| JOB |
Output the records from the line containing "Kompresör Satışı (285, 414)" down to the line containing "FINNMARK (220, 505)", both ends included, as a numbered list with blank lines dropped.

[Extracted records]
□ □ □

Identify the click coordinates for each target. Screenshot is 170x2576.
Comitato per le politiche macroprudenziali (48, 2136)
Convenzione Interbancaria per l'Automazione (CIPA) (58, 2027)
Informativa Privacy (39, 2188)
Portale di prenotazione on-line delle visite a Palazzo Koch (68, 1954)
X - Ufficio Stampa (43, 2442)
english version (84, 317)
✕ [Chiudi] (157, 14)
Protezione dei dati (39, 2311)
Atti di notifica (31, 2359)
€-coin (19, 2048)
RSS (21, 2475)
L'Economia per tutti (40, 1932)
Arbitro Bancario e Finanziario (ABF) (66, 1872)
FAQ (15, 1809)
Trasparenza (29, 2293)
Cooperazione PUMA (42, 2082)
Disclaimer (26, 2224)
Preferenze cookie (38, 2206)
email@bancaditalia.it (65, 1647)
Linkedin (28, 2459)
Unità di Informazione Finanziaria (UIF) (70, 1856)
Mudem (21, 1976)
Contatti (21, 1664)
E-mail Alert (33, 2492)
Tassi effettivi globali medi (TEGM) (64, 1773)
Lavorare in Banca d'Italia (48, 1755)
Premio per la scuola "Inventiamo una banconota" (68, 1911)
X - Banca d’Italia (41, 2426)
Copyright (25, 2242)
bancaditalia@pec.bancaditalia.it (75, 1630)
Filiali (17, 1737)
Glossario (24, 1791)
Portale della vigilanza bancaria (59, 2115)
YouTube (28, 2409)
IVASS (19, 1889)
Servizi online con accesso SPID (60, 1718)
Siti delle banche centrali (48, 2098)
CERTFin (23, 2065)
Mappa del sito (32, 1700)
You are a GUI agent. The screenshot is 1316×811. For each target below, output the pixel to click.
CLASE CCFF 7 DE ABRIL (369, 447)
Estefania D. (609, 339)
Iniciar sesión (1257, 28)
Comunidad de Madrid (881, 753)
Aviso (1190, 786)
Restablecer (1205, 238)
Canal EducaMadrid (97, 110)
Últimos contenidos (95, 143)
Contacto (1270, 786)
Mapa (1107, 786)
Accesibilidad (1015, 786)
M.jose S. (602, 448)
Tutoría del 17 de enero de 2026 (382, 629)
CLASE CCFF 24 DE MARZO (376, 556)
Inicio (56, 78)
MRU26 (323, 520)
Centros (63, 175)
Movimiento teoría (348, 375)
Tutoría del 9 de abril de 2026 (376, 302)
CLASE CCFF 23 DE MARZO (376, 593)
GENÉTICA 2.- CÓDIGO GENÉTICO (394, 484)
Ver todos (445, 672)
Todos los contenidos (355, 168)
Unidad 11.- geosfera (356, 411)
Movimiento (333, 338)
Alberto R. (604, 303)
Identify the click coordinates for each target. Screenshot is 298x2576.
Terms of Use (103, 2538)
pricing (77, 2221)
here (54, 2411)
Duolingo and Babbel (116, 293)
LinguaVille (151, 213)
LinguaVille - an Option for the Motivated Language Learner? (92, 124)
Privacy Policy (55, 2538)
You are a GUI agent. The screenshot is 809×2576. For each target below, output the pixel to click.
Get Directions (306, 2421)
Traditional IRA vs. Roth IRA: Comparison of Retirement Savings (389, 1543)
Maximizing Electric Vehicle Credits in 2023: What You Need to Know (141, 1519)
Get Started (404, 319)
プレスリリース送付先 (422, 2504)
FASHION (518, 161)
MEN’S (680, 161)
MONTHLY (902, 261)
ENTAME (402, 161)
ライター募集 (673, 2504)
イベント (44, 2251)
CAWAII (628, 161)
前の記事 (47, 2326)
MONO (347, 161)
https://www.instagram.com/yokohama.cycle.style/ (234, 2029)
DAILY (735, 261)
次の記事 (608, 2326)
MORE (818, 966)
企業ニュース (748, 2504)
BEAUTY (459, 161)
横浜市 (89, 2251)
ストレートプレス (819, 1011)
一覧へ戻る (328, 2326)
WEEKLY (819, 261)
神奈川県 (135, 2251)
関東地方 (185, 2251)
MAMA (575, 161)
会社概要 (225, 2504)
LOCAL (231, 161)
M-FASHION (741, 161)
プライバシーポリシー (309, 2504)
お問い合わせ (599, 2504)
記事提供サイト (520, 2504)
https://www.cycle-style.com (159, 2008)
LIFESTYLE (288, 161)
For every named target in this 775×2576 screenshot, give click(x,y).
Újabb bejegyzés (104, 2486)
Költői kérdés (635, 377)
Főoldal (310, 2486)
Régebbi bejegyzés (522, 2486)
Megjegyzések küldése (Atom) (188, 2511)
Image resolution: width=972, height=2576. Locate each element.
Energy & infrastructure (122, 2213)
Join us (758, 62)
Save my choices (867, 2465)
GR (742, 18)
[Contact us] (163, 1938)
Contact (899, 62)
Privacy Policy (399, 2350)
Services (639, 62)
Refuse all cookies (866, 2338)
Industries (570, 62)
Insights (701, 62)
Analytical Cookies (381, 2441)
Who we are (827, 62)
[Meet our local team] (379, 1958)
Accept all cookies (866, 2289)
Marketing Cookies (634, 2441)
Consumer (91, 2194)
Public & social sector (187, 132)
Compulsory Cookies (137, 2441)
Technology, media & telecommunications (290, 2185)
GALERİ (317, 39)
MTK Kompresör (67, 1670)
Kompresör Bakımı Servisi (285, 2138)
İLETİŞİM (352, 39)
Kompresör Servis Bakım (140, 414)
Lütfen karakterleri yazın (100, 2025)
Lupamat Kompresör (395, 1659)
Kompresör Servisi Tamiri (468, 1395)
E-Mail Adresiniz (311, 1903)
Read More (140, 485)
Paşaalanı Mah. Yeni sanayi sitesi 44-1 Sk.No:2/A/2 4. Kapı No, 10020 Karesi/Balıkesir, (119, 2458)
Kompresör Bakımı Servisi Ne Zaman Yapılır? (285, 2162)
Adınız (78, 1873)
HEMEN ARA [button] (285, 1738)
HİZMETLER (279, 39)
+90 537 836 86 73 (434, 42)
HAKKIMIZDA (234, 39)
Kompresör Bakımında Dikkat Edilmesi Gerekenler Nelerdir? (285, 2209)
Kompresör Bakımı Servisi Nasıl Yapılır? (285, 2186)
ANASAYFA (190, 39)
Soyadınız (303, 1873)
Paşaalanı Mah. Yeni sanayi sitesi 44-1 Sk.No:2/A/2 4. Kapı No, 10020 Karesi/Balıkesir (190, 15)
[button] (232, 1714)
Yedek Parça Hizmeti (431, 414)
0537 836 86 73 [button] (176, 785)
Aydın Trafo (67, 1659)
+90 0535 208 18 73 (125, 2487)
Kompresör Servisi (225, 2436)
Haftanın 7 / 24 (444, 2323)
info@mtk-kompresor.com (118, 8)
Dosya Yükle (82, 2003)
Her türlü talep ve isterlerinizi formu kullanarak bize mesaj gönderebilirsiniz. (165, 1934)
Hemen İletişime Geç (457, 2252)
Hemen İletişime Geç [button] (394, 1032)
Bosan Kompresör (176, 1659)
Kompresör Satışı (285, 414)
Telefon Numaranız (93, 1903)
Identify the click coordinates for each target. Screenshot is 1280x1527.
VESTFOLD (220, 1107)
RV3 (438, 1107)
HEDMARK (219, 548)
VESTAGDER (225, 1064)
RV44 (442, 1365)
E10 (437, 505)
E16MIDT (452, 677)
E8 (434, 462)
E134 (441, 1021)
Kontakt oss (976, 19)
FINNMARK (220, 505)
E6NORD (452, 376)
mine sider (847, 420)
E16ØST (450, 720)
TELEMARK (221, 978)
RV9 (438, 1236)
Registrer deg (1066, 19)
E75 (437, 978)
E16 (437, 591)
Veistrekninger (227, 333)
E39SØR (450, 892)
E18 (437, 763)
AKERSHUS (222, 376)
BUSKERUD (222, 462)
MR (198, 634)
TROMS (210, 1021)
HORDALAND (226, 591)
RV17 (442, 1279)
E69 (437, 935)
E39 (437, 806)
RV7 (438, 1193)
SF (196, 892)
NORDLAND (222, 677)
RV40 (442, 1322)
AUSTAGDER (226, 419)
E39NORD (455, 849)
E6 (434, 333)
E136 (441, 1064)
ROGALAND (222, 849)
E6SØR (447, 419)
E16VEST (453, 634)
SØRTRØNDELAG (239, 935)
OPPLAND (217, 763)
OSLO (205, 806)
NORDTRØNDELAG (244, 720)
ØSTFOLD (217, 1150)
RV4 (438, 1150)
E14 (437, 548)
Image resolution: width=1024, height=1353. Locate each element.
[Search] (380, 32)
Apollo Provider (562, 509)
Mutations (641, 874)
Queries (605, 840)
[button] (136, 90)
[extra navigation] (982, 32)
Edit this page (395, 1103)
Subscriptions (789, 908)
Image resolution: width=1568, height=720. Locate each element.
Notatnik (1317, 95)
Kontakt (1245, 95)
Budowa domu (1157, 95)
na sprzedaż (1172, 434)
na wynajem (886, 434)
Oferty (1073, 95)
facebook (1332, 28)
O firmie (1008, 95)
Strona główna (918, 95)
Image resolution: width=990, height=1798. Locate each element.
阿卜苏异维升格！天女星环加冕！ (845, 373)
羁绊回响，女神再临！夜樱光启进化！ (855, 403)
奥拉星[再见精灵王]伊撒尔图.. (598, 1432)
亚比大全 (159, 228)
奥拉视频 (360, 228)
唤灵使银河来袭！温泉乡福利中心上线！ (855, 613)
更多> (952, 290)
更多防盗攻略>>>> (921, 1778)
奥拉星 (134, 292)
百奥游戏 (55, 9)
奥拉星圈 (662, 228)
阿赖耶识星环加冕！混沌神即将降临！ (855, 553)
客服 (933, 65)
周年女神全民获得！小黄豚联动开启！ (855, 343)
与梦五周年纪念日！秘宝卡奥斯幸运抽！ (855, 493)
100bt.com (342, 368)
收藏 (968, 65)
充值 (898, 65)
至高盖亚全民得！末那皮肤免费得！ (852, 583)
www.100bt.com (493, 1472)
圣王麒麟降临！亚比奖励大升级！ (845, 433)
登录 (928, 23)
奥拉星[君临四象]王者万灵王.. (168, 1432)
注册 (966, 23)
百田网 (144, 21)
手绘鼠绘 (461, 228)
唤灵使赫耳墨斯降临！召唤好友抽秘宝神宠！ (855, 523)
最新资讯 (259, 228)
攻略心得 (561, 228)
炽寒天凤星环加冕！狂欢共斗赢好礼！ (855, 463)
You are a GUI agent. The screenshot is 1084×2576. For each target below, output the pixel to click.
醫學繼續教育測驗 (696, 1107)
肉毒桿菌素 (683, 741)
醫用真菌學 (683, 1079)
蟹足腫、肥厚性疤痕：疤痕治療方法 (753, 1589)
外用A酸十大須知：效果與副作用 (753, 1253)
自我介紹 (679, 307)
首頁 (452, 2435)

□ □ □

| WORKED ANSWER |
1. Kompresör Satışı (285, 414)
2. Telefon Numaranız (93, 1903)
3. Identify the click coordinates for each target. Screenshot is 1280x1527.
4. VESTFOLD (220, 1107)
5. RV3 (438, 1107)
6. HEDMARK (219, 548)
7. VESTAGDER (225, 1064)
8. RV44 (442, 1365)
9. E10 (437, 505)
10. E16MIDT (452, 677)
11. E8 (434, 462)
12. E134 (441, 1021)
13. Kontakt oss (976, 19)
14. FINNMARK (220, 505)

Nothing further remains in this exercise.